- [Work request]: Nothing but the lines from the one holding "This screenshot has height=365, width=514." to the final line of the listing below, both included, should be repeated, and each must match exactly. Omit pictures.

•••••

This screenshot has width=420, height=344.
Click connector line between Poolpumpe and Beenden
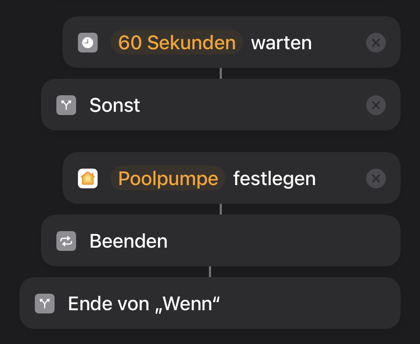pyautogui.click(x=220, y=209)
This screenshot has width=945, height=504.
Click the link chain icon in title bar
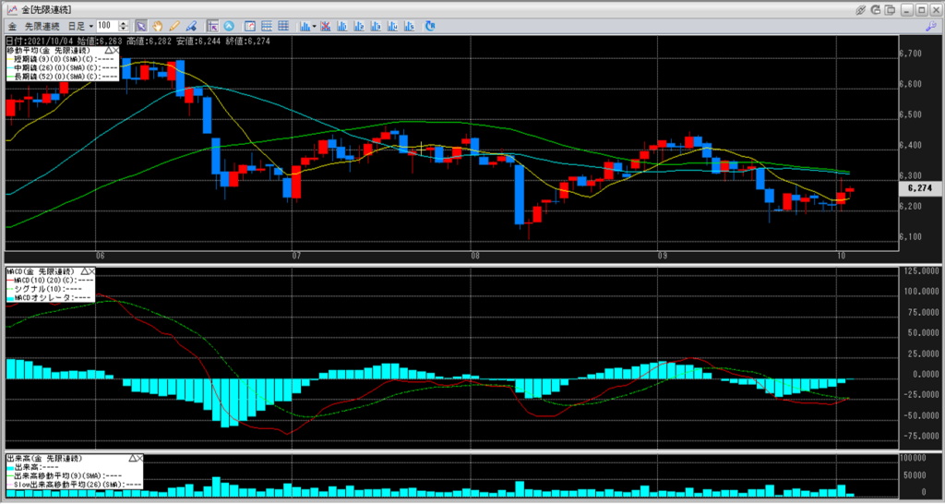coord(860,8)
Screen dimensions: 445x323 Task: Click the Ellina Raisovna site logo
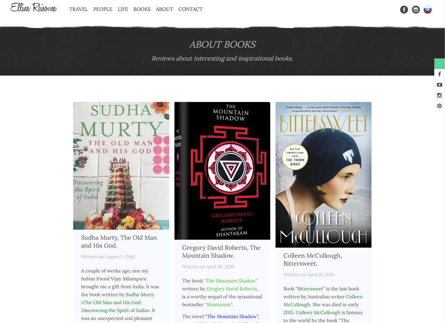click(x=33, y=8)
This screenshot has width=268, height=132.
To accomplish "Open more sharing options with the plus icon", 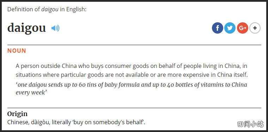I will tap(255, 28).
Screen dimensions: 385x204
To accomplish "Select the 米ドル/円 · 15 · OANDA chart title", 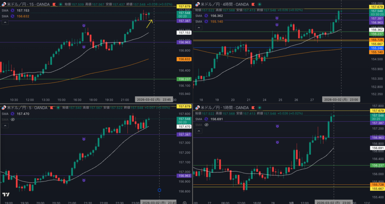I will point(27,4).
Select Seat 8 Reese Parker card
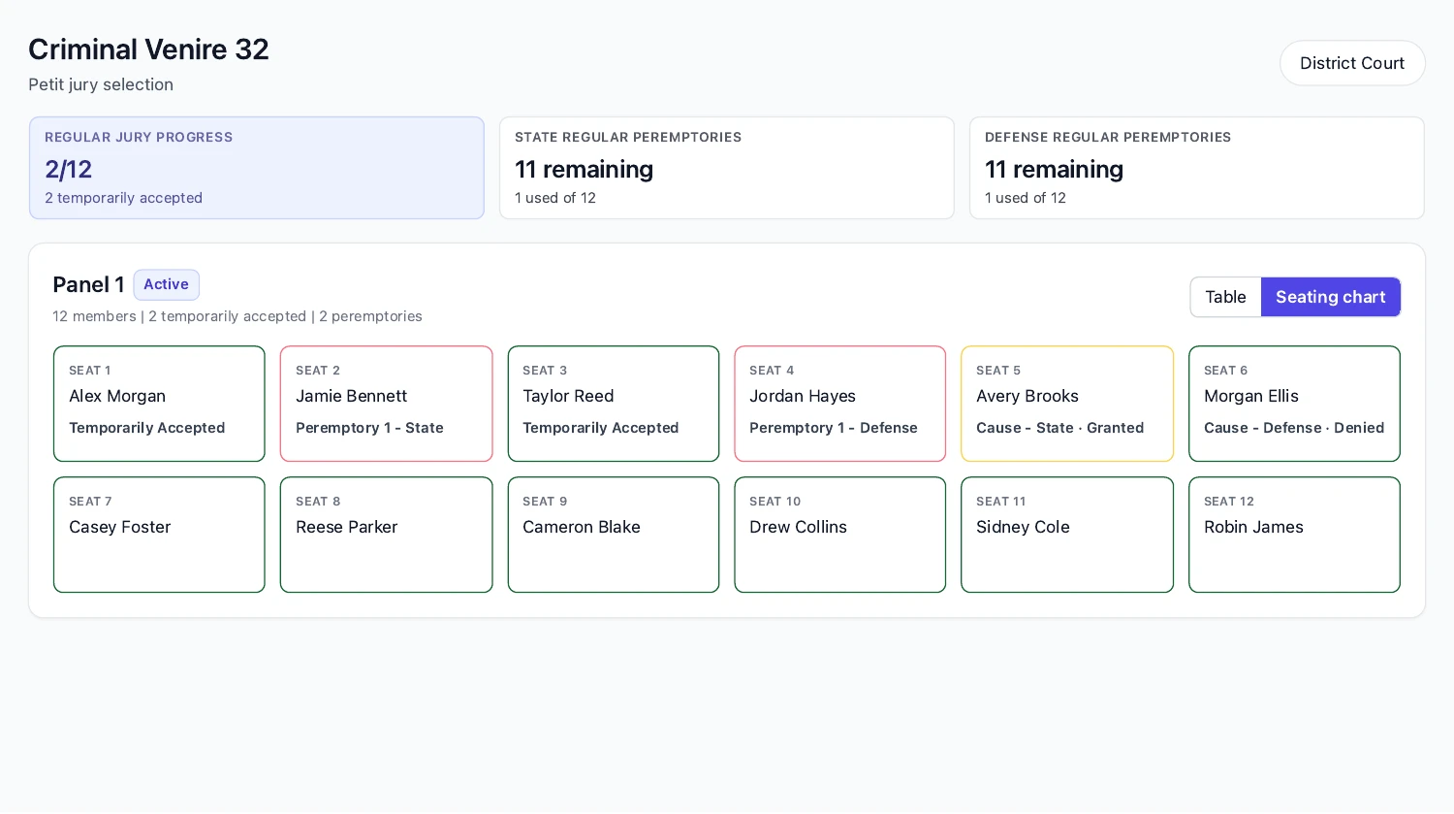 [x=386, y=535]
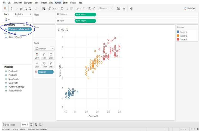Toggle show mark labels toolbar button
The image size is (199, 131).
[89, 8]
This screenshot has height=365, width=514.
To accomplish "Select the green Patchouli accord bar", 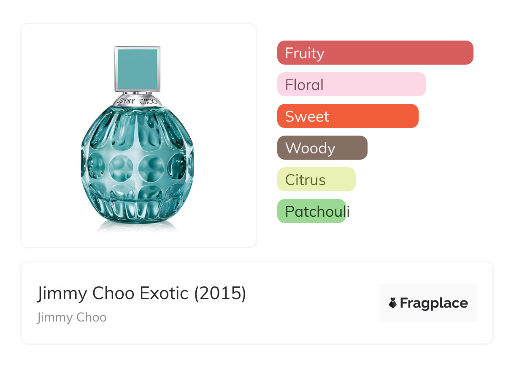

•••••

- [Completed task]:
This screenshot has height=365, width=514.
To accomplish "Select the green Patchouli accord bar", 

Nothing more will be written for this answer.